▶ [DATA FOR ANALYSIS]:
---------------

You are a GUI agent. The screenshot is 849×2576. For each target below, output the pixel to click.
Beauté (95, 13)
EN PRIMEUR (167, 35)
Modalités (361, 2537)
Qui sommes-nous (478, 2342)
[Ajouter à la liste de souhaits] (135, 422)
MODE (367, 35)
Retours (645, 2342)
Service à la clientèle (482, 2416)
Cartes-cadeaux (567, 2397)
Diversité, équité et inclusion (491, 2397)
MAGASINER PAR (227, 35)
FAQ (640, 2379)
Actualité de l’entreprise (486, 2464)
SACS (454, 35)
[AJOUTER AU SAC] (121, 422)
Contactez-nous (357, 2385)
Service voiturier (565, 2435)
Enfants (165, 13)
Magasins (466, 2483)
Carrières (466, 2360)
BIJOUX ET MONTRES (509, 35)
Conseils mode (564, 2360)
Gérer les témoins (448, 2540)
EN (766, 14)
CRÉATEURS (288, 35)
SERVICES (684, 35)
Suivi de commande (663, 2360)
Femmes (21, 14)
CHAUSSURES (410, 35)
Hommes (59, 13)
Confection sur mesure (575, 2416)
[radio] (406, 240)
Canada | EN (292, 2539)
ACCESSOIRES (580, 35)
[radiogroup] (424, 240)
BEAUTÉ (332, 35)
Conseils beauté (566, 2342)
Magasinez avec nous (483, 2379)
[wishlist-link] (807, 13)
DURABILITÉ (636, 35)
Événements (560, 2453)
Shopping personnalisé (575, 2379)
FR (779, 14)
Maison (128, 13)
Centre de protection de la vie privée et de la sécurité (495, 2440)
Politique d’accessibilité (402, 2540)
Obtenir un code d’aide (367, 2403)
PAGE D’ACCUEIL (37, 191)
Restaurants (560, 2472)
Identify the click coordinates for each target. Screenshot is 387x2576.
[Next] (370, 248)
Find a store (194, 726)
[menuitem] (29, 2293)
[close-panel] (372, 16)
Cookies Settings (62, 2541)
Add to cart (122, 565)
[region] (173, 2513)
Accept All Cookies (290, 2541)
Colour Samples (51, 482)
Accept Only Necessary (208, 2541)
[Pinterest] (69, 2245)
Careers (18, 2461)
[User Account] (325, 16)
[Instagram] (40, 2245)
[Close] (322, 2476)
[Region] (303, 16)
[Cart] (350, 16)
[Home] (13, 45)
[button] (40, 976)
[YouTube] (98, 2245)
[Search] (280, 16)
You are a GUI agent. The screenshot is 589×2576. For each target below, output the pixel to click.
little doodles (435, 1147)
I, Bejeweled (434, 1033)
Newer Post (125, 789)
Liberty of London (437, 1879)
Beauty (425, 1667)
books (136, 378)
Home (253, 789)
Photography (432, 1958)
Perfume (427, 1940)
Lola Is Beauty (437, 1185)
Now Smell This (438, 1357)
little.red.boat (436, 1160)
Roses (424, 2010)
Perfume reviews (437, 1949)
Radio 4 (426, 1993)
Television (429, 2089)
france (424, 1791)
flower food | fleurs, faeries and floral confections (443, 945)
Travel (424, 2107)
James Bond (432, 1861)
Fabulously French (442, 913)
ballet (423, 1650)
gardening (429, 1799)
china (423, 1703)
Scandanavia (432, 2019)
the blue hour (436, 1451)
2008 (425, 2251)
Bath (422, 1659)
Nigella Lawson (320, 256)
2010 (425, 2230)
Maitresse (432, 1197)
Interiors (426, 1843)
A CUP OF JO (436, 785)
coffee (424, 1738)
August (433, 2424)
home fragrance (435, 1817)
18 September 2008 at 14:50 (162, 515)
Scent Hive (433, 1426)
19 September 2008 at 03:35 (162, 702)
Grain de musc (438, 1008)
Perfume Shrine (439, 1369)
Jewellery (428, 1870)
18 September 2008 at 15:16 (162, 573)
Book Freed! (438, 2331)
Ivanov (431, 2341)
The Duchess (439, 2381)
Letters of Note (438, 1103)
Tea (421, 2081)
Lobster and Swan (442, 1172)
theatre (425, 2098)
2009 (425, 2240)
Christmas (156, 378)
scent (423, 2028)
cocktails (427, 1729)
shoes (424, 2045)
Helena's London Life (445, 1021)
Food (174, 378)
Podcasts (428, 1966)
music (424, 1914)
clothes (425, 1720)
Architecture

---------------

Restate word for word the lines of the data above, starting at the line containing "DURABILITÉ (636, 35)" and ending at the line containing "James Bond (432, 1861)", both included, and nothing more.

DURABILITÉ (636, 35)
Événements (560, 2453)
Shopping personnalisé (575, 2379)
FR (779, 14)
Maison (128, 13)
Centre de protection de la vie privée et de la sécurité (495, 2440)
Politique d’accessibilité (402, 2540)
Obtenir un code d’aide (367, 2403)
PAGE D’ACCUEIL (37, 191)
Restaurants (560, 2472)
Identify the click coordinates for each target. Screenshot is 387x2576.
[Next] (370, 248)
Find a store (194, 726)
[menuitem] (29, 2293)
[close-panel] (372, 16)
Cookies Settings (62, 2541)
Add to cart (122, 565)
[region] (173, 2513)
Accept All Cookies (290, 2541)
Colour Samples (51, 482)
Accept Only Necessary (208, 2541)
[Pinterest] (69, 2245)
Careers (18, 2461)
[User Account] (325, 16)
[Instagram] (40, 2245)
[Close] (322, 2476)
[Region] (303, 16)
[Cart] (350, 16)
[Home] (13, 45)
[button] (40, 976)
[YouTube] (98, 2245)
[Search] (280, 16)
You are a GUI agent. The screenshot is 589×2576. For each target below, output the pixel to click.
little doodles (435, 1147)
I, Bejeweled (434, 1033)
Newer Post (125, 789)
Liberty of London (437, 1879)
Beauty (425, 1667)
books (136, 378)
Home (253, 789)
Photography (432, 1958)
Perfume (427, 1940)
Lola Is Beauty (437, 1185)
Now Smell This (438, 1357)
little.red.boat (436, 1160)
Roses (424, 2010)
Perfume reviews (437, 1949)
Radio 4 (426, 1993)
Television (429, 2089)
france (424, 1791)
flower food | fleurs, faeries and floral confections (443, 945)
Travel (424, 2107)
James Bond (432, 1861)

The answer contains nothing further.